First Edition, first print hardback of A WALK ALONG THE TRACKS, by Hunter Davies and published by George Weidenfeld and Nicolson Limited, London, in 1982.

The book is in very good condition (Clean green cloth boards with gilt lettering on spine) with minor wear to the pictorial dust jacket which is price clipped (light creasing to the edges). Internally, the pages are clean and tight and there are no tears and no inscriptions.

Hunter Davies is the author of over thirty books which include such modern classics as the authorised biography of The Beatles and The Glory Game which is widely regarded as one of the best ever books about football, a behind the scenes portrait of Tottenham Hotspur and A Walk Around the Lakes. He has written several other walking books and also a travel biography of Christopher Columbus which took him to the West Indies and the Americas. He is also well known as a broadcaster and journalist and writes for the Independent, Sunday Times, Daily Mail and New Statesman. Davies also wrote a wry column about his daily life in Punch called "Father's Day", presenting himself as a harried paterfamilias. He has also written a biography of the fell walker, Alfred Wainwright, and many works about the topography and history of the Lake District.

In children's literature, he has written the 'Ossie', 'Flossie Teacake' and 'Snotty Bumstead' series of novels. As a ghostwriter, he has worked on the autobiographies of footballers Wayne Rooney, Paul Gascoigne and Dwight Yorke. The Wayne Rooney biography led to a successful libel action in 2008 by David Moyes, the manager of his former club, Everton. He has also ghostwritten politician John Prescott's 2008 autobiography, Prezza, My Story: Pulling no Punches. He writes a football column for the New Statesman magazine which is written in his trademark humorous, irreverent tone. A compilation of these articles was released as a book, The Fan, in 2005. Davies writes 'Confessions of a Collector' in The Guardian's Weekend colour magazine. He has written a book about his collections with the same title.

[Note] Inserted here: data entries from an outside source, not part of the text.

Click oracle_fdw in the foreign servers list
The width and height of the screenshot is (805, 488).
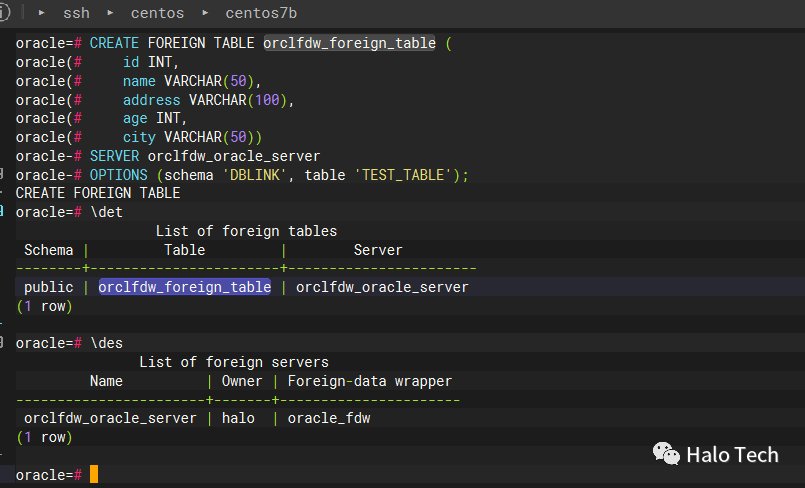[x=329, y=418]
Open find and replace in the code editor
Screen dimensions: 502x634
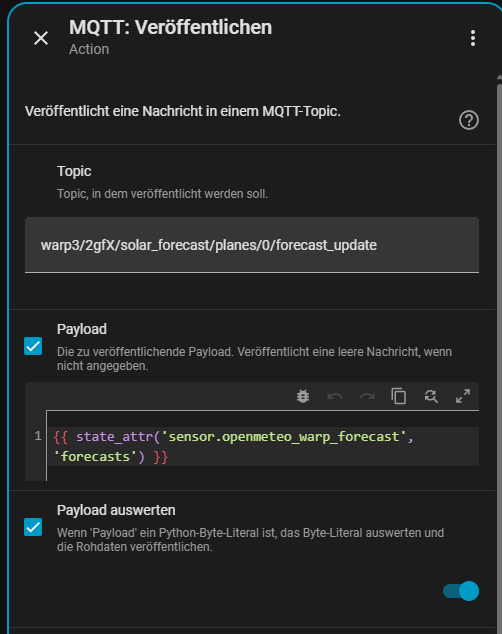pos(431,396)
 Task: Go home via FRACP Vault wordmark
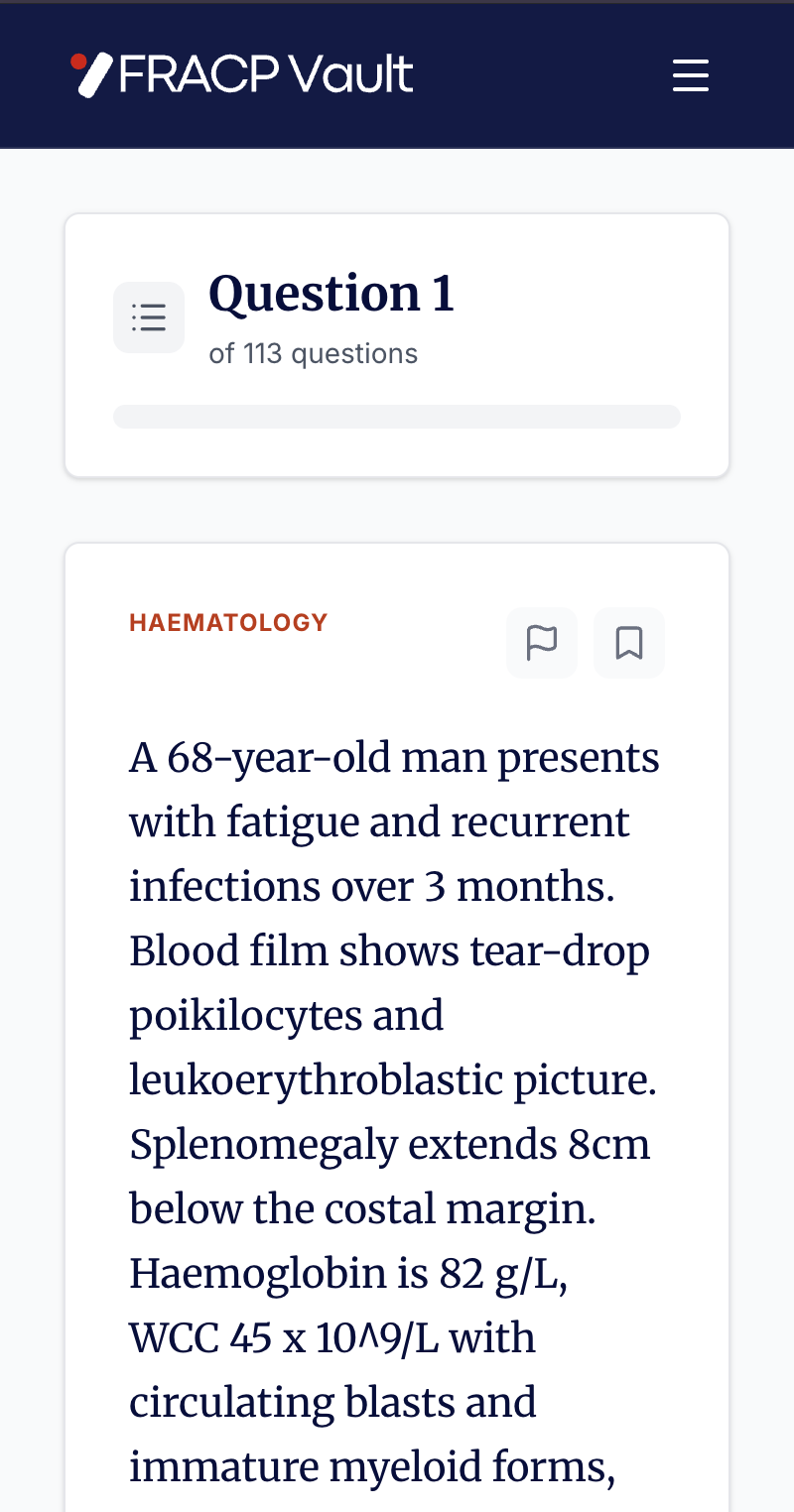(266, 75)
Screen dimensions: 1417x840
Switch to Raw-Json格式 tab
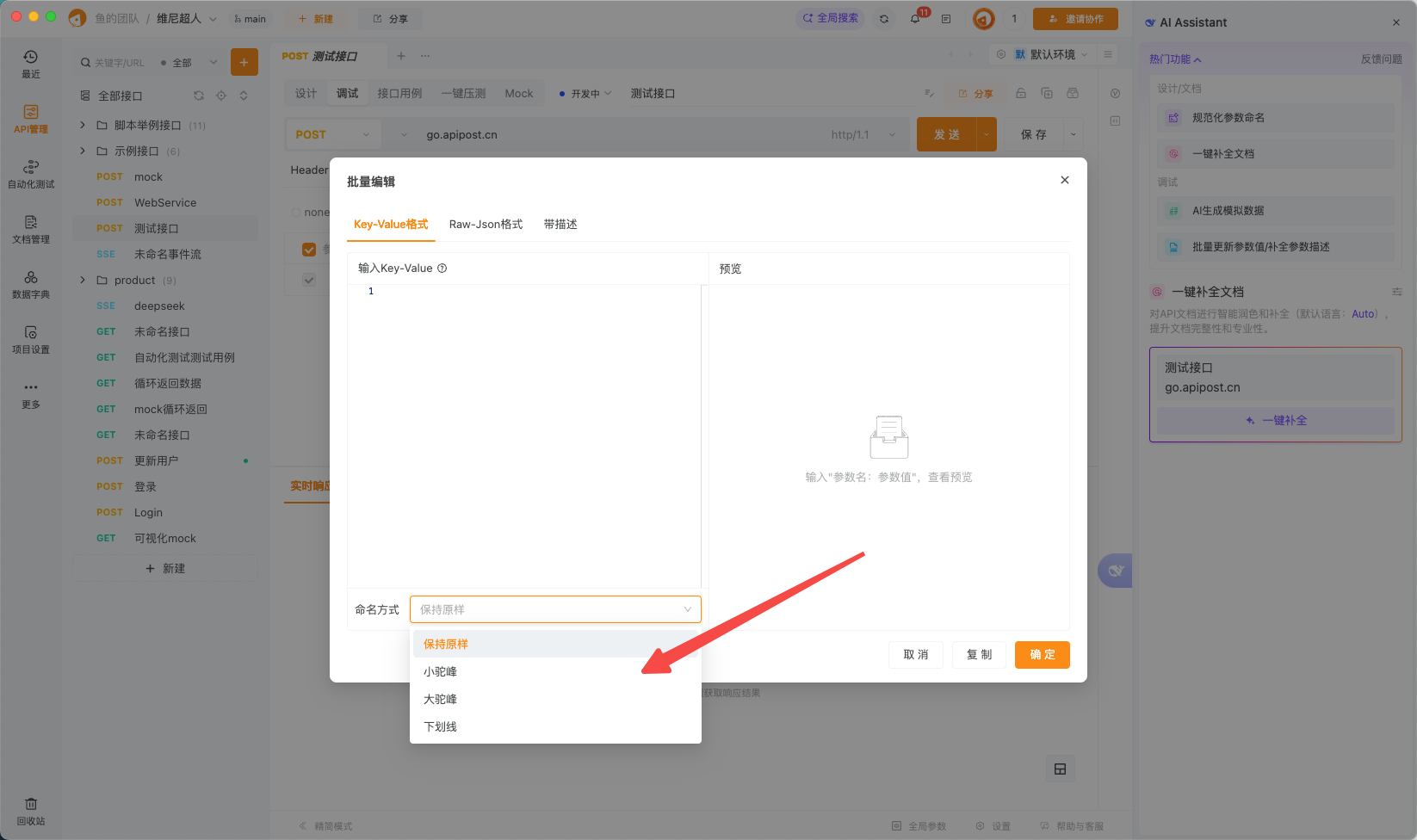click(x=486, y=225)
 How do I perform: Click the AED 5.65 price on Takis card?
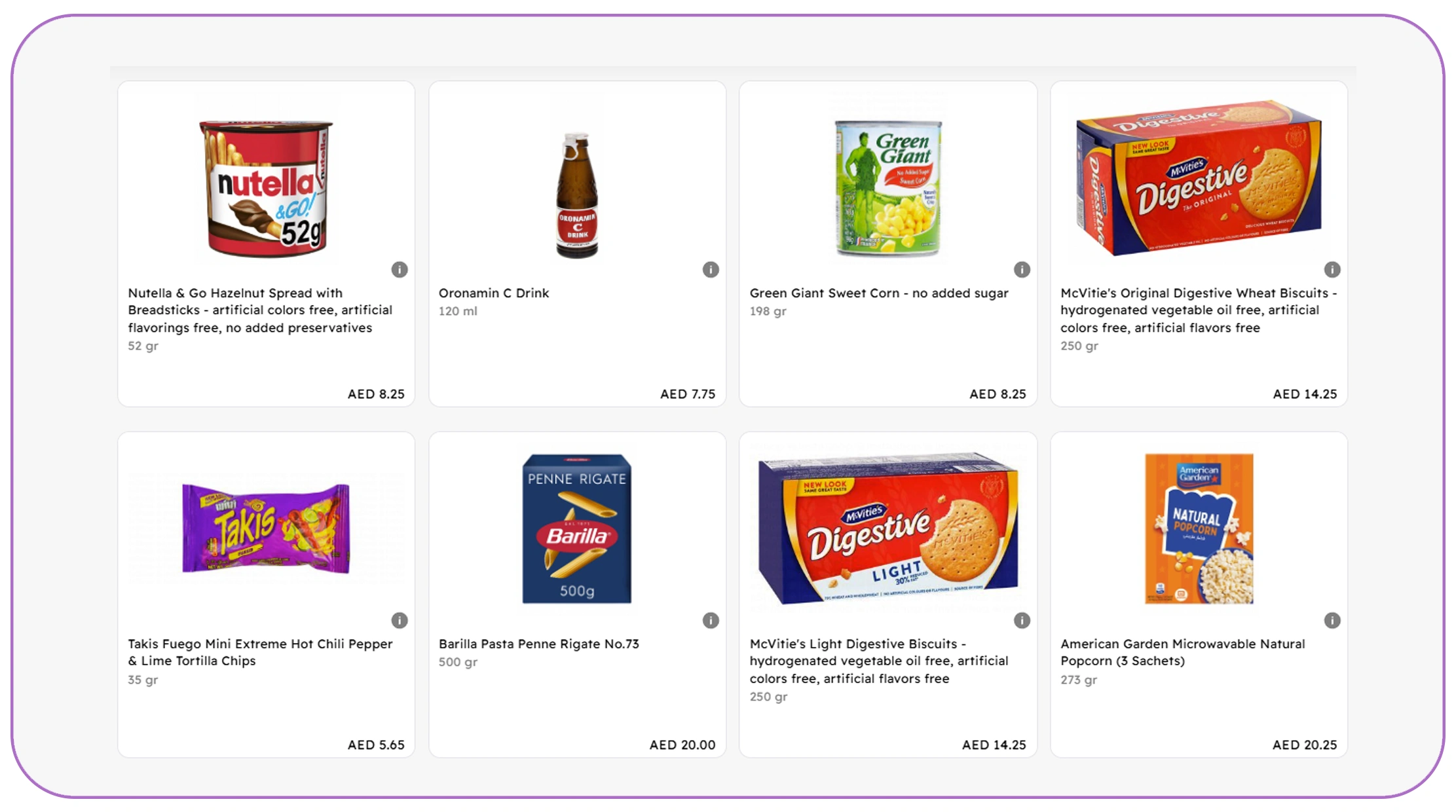coord(376,745)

He is married to the novelist and biographer Margaret Forster.

From the Somerset and Dorset to the Ally Pally Railway, from the Wye Valley to the Deeside Line, Walk Along the Tracks is a vivid account of a unique journey recapturing the glories of the railway age.

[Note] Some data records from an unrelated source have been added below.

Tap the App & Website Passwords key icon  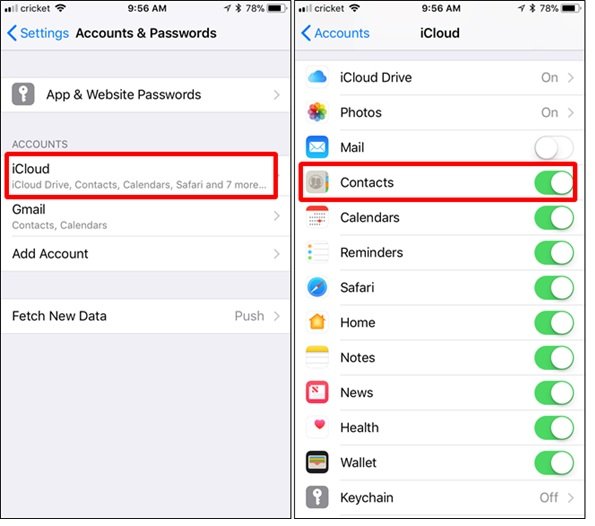(23, 94)
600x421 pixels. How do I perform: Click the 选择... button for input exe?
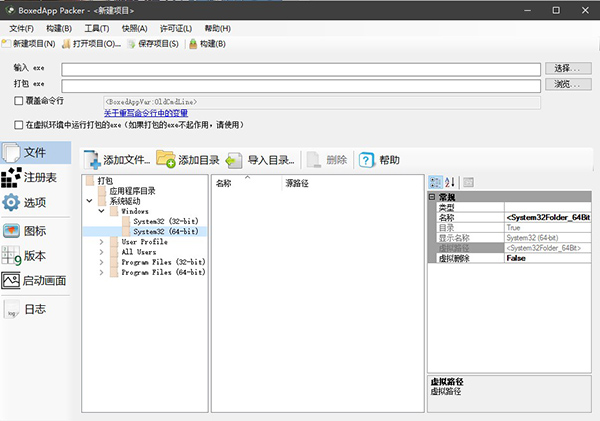click(x=566, y=68)

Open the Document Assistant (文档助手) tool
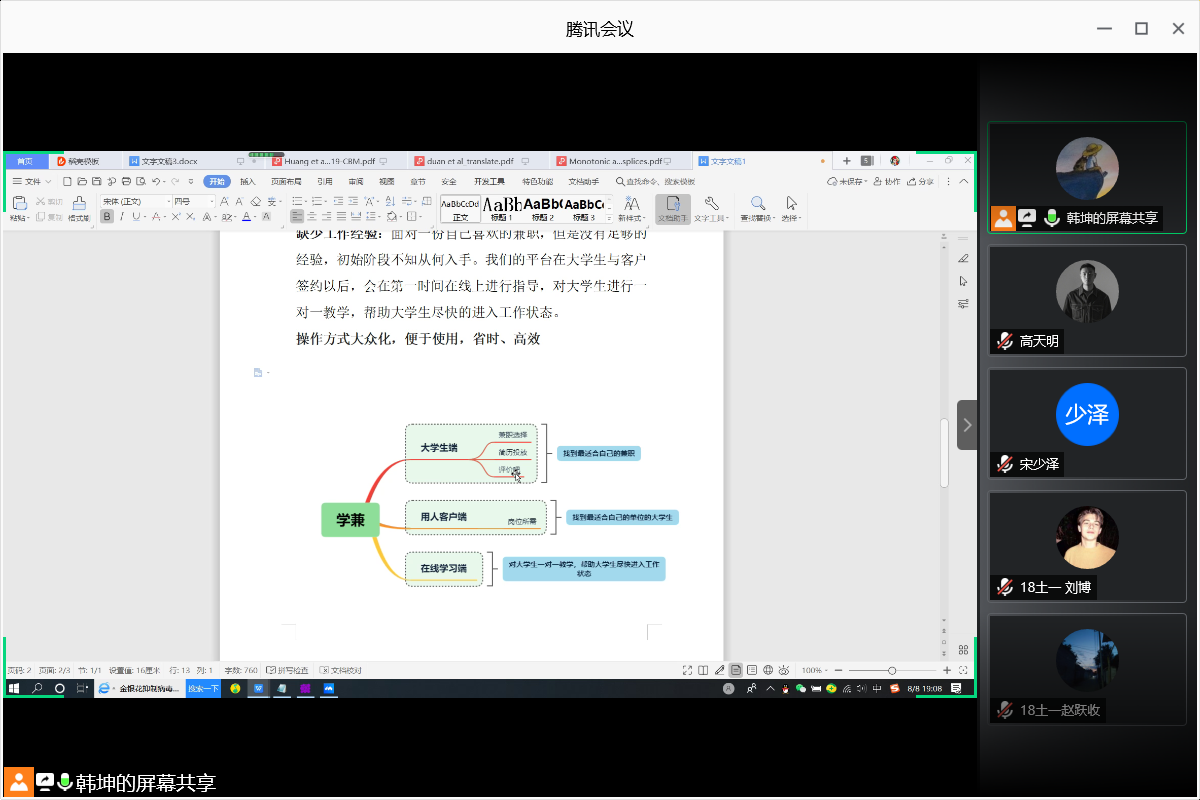click(672, 207)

"After the success of his Walk Along the Wall and A Walk Around the Lakes, Hunter Davies now turns his boots and his pen to walking along Britain's old railway tracks, and it's the most original and the most exciting walk he has made, not just as a piece of nostalgia, invoking memories of a bygone age, but also revealing one of our greatest natural heritages for generations to come.

In 1942, at the height of the railway age, there were 19,000 miles of track in Britain and 7,000 stations. Now there are only 10,000 miles left and 2,000 stations. But the result is almost 8,000 miles of disused railway lines waiting to be explored.

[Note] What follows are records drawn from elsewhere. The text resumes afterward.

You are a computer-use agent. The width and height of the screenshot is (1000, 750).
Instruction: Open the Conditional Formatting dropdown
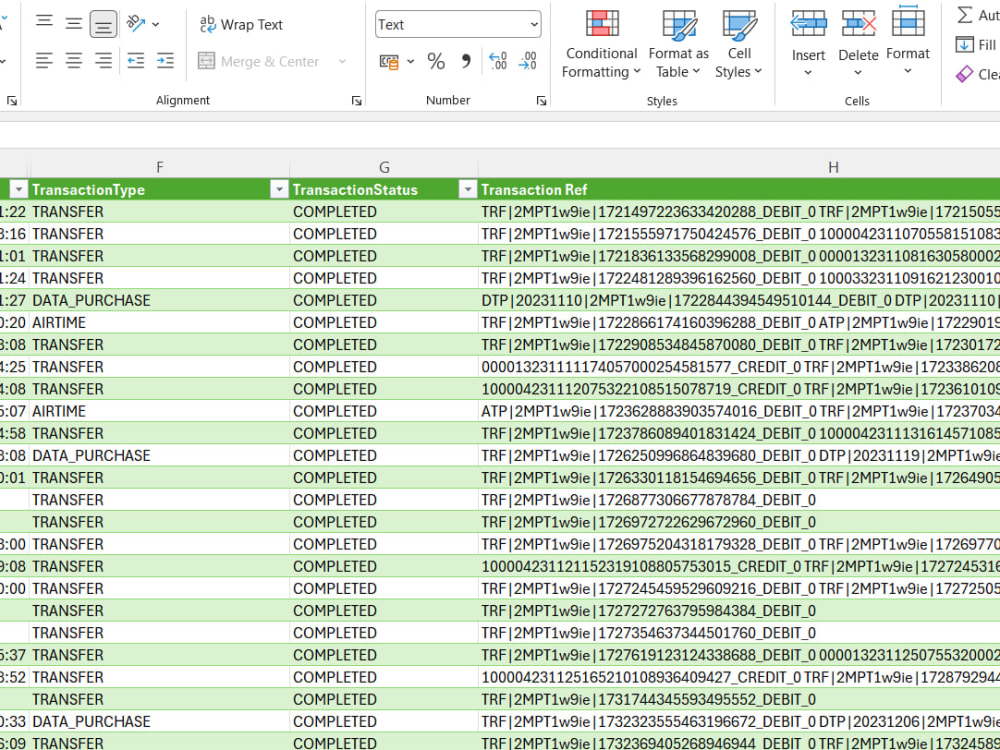click(x=600, y=45)
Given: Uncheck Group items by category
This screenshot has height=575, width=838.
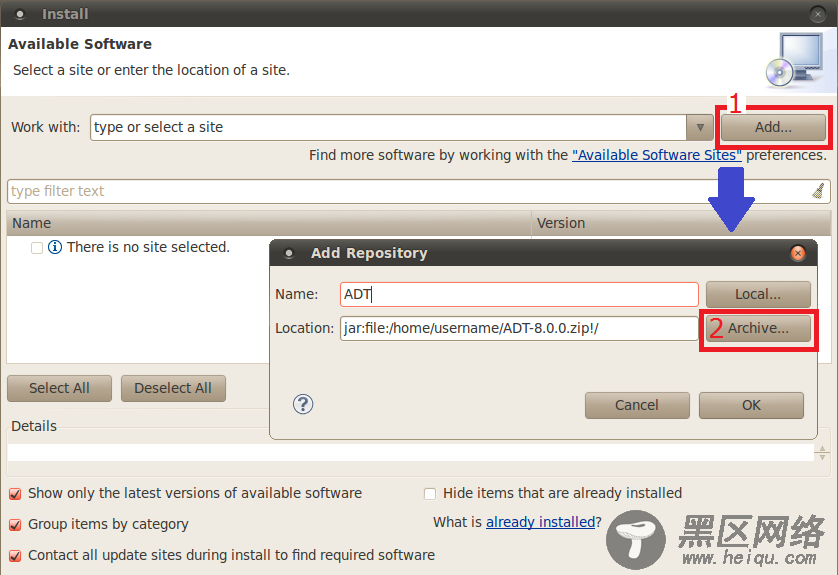Looking at the screenshot, I should click(x=15, y=524).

Old railways don't fade away - they turn into unique nature reserves. While chemicals have killed almost all natural life on either side of the railways, the embankments have always had their own plant and animal life. In the last decade, much of this life has been left completely undisturbed, allowed to grow wild, unmolested, unseen.

In many cases, the old lines have been sold to local councils. The more imaginative of them have turned the lines into country walks, open to the public, although often the public have been unaware of this. It's a minor miracle, the reclaiming of this countryside for public use, but so far it has been largely unsung. It has also happened in towns - in North London, there is a four-mile stretch, a botanical corridor, which is about to be made officially open, after a decade of rows and protests and a Public Enquiry.

Hunter Davies has chosen ten old railway lines in different parts of the country, and describes his adventures in his usual perceptive and witty way, recapturing the glories of the railway age. It is a world he knows well, as the author of the biography of George Stephenson, and he also describes the lives of the people who live along the tracks, making an unusual cross-section of British life. One of the people he found who just happened to live beside an old railway line, was none other than Lord Beeching. "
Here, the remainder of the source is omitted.